++++ Source records ++++

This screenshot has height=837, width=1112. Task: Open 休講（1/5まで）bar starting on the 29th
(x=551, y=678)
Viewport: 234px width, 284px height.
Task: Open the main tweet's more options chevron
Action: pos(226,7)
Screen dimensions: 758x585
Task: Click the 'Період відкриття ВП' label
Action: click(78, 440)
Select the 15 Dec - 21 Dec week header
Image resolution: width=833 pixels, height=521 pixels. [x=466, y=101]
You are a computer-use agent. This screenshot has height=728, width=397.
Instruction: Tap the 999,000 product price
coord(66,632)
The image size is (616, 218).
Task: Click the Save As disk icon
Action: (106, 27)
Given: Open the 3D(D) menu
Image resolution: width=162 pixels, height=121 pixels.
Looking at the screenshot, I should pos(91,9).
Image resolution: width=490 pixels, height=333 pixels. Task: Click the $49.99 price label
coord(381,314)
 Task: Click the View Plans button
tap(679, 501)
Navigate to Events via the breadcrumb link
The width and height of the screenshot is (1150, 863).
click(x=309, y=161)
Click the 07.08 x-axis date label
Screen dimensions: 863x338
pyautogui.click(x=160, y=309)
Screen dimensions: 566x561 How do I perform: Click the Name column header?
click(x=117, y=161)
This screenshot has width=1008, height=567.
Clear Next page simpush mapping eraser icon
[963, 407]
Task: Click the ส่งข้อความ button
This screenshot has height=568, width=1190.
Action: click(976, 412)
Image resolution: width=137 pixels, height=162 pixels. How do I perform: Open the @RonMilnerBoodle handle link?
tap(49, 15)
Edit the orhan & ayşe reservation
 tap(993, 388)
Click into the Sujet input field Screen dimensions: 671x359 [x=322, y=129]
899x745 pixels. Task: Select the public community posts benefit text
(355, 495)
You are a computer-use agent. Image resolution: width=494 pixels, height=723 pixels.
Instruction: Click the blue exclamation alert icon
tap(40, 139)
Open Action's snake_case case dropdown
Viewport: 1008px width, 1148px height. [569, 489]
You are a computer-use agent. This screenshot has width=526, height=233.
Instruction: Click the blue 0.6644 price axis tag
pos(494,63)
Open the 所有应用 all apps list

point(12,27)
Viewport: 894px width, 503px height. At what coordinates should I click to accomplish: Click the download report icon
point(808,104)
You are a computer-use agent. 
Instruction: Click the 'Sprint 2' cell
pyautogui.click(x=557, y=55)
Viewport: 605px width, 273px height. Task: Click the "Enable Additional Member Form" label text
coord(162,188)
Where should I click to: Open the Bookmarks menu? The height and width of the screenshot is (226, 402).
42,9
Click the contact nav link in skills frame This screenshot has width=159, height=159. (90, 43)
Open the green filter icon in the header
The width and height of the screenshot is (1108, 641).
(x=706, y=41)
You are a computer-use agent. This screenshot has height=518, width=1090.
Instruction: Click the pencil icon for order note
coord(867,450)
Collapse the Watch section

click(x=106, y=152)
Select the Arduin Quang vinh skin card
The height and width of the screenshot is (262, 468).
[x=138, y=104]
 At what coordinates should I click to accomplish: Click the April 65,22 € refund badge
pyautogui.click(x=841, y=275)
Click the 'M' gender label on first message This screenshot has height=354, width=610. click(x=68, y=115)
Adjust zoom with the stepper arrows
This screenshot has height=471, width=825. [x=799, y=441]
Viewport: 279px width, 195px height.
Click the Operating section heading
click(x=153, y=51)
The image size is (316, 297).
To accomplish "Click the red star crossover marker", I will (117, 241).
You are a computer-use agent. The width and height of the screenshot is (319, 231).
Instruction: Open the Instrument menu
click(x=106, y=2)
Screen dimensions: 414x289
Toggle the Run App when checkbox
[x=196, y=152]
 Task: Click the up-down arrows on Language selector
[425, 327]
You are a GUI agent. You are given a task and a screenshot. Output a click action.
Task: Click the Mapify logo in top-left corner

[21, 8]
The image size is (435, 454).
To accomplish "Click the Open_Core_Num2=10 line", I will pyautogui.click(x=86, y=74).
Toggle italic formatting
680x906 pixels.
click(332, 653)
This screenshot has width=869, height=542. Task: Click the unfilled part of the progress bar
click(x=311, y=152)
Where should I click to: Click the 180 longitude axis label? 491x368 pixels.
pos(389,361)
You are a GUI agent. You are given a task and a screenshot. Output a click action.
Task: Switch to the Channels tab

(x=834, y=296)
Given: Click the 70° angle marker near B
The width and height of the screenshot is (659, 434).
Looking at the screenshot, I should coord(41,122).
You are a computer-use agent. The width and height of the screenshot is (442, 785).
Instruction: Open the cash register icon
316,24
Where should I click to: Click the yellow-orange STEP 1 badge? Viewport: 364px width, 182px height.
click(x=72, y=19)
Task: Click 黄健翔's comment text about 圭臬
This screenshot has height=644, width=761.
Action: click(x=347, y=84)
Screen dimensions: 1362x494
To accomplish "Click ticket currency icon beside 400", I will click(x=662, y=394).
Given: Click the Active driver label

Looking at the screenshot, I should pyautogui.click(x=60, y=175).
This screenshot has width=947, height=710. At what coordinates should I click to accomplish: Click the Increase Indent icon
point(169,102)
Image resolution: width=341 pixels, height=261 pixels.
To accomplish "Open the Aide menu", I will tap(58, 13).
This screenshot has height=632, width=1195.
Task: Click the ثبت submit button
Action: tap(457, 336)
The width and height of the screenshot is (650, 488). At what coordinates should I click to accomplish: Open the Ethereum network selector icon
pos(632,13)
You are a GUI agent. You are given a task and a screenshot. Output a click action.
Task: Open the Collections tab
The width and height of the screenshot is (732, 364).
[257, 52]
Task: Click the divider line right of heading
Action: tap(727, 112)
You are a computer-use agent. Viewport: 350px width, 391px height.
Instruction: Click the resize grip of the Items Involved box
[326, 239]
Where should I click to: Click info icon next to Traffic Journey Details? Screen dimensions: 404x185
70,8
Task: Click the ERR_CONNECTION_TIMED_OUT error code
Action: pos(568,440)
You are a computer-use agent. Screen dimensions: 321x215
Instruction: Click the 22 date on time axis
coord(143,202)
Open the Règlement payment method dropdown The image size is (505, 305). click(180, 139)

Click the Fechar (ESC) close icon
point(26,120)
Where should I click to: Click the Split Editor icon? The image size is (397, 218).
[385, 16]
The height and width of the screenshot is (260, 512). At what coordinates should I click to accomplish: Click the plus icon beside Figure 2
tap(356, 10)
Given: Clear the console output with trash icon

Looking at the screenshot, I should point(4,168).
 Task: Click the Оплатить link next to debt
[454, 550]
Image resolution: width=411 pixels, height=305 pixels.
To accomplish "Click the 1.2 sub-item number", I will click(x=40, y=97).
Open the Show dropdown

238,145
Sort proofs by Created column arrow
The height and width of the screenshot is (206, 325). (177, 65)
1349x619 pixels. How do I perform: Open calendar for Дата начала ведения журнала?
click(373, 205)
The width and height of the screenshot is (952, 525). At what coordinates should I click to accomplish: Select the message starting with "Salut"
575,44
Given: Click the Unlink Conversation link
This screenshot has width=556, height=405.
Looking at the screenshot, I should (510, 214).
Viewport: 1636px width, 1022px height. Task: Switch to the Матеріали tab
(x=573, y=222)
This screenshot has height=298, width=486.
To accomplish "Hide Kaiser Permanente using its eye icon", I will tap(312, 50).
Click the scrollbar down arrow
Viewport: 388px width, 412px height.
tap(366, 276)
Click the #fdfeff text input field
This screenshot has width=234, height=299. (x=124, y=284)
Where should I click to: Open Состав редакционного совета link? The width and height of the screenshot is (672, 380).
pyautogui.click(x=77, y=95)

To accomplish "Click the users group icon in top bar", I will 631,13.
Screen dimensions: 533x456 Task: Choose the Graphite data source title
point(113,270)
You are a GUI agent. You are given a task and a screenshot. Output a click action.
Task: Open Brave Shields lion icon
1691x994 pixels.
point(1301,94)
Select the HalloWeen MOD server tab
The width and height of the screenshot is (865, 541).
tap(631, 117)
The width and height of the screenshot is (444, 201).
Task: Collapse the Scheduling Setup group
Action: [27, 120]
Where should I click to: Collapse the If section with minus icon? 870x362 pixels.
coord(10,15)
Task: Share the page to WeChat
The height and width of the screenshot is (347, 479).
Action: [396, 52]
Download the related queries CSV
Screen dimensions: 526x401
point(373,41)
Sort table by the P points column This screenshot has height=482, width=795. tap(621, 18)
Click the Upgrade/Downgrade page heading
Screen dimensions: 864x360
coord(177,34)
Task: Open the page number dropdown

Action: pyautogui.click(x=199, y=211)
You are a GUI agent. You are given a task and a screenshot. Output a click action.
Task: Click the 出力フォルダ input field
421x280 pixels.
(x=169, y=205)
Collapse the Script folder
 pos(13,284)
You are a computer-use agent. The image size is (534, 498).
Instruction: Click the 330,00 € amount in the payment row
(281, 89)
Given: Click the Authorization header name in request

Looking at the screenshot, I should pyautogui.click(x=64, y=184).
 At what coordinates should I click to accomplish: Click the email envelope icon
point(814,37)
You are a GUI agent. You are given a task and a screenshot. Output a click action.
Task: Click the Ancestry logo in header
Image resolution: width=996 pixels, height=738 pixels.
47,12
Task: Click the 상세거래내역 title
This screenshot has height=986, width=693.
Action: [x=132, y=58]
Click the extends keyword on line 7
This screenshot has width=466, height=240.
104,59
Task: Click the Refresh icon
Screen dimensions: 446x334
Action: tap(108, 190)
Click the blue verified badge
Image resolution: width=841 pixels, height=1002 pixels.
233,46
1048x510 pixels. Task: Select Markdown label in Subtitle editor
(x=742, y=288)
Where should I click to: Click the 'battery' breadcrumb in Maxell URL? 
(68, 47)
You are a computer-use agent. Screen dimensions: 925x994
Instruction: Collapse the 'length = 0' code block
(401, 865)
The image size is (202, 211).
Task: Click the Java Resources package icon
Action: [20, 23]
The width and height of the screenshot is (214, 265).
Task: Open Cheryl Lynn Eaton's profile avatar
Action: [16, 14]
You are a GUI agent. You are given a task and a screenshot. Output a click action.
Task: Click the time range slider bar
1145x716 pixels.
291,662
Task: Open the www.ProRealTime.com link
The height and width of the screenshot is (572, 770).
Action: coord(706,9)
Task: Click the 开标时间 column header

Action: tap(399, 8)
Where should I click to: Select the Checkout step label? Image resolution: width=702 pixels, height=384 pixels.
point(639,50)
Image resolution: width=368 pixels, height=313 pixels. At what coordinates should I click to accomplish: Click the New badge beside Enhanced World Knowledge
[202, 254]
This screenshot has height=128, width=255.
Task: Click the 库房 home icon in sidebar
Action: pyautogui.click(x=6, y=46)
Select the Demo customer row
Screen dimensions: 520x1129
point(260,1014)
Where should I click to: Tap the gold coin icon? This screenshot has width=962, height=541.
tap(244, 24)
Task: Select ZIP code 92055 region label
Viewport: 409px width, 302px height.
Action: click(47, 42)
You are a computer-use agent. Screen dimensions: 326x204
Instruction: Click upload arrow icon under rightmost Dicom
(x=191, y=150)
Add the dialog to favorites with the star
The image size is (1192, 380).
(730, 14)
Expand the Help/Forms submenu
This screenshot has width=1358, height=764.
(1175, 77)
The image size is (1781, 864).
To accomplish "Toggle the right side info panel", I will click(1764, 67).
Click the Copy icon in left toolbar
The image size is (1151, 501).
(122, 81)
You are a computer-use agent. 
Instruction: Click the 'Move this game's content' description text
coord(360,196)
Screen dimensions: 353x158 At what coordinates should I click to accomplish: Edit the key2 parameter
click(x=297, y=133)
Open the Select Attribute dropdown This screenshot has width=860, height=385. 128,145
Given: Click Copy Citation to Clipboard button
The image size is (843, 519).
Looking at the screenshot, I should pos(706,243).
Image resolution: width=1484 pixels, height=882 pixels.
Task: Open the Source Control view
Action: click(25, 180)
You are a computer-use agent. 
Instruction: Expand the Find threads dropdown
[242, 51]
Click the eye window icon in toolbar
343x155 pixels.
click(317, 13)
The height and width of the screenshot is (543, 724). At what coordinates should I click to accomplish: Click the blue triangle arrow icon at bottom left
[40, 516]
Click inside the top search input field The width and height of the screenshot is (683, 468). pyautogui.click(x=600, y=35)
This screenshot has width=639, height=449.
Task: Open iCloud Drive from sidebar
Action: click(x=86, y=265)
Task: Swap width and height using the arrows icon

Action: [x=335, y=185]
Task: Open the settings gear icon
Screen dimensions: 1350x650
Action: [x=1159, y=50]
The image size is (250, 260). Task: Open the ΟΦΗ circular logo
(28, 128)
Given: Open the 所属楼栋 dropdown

++++

* [Work to be completed]: Above is a listing; print exactly its lines from the one with "Instruction: Click the 330,00" through the one with "Task: Click the 상세거래내역 title", and no other lines.

* [Response below]:
Instruction: Click the 330,00 € amount in the payment row
(281, 89)
Given: Click the Authorization header name in request

Looking at the screenshot, I should pyautogui.click(x=64, y=184).
 At what coordinates should I click to accomplish: Click the email envelope icon
point(814,37)
You are a GUI agent. You are given a task and a screenshot. Output a click action.
Task: Click the Ancestry logo in header
Image resolution: width=996 pixels, height=738 pixels.
47,12
Task: Click the 상세거래내역 title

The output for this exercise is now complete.